Friday, March 04, 2005

About the train

This will be a two-part story. The second part will be written after I find a photo that will make it all sensible.

We were living in St Louis (Crestwood, to be exact) in 1964 in a neat brick ranch with a walk-out basement that had a driveway that went downhill around the house to the garage. Our backyard had a small, flat area to play in and then went precipitously downhill to a creek. I remember that some hornets lived in the hillside...and suffered my first sting as a result of that discovery.

For Xmas that year, I received a bunch of neat toys (a list of which I have courtesy of my Mom, who was still not too busy to make note of such things in my "baby book") including this train. I rode it all winter long in the basement, and when it was warm enough to play outside, I would ride it in the street (this was in the 60's, when you could play in the street without fear) and also ride it down the steep driveway. This bugged my Mom, not because I was in any danger (which I probably was, but this was the '60's when you could do all sorts of foolhardy stunts and not get hurt) but as a child, I always wore nicely polished shoes, either white or black, and when I would zoom down the driveway, I would drag the toes of my shoes along the pavement, scuffing them terribly. Poor Mom would have to polish my shoes all the time. My Dad sold shoes back then (actually, he was the shoe department manager) and didn't believe in sneakers for his kids.

The train was made of plastic, with a wooden steering handle, a metal bell, and a plastic horn that you could push to make a whistling sound.

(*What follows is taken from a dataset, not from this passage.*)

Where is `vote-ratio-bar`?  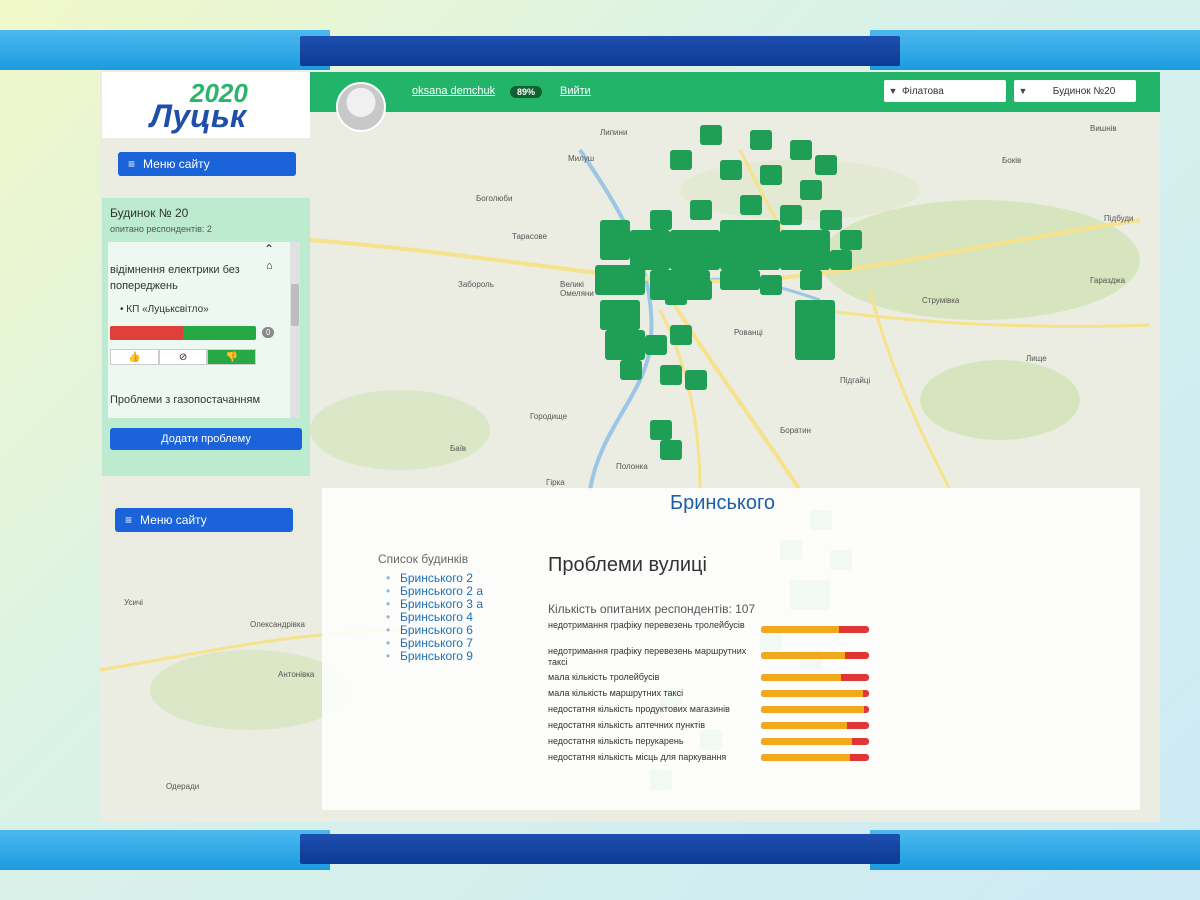
vote-ratio-bar is located at coordinates (183, 333).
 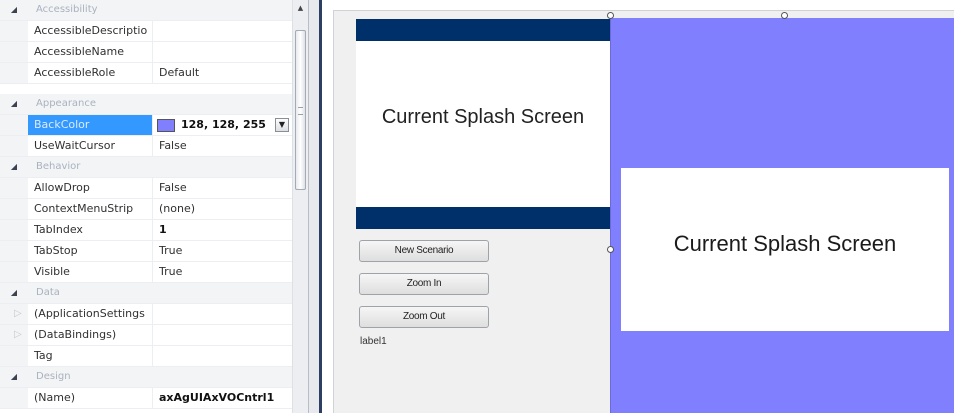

It was a glorious toy, and in my mind, I was riding that train all around St Louis, to the department store to visit my Dad, and to Nebraska to visit my grandparents.

I rode that train until, as Mom would later tell me, "the wheels were squared off". I had graduated to tricycles (my buddy Dave and I would lash them together to play Batman and Robin -- another skinned-knee waiting to happen) and the last time I saw my beloved train, it was being loaded into a Goodwill Truck. I recall feeling sad about seeing it go, but in those days bad feelings were soon forgotten.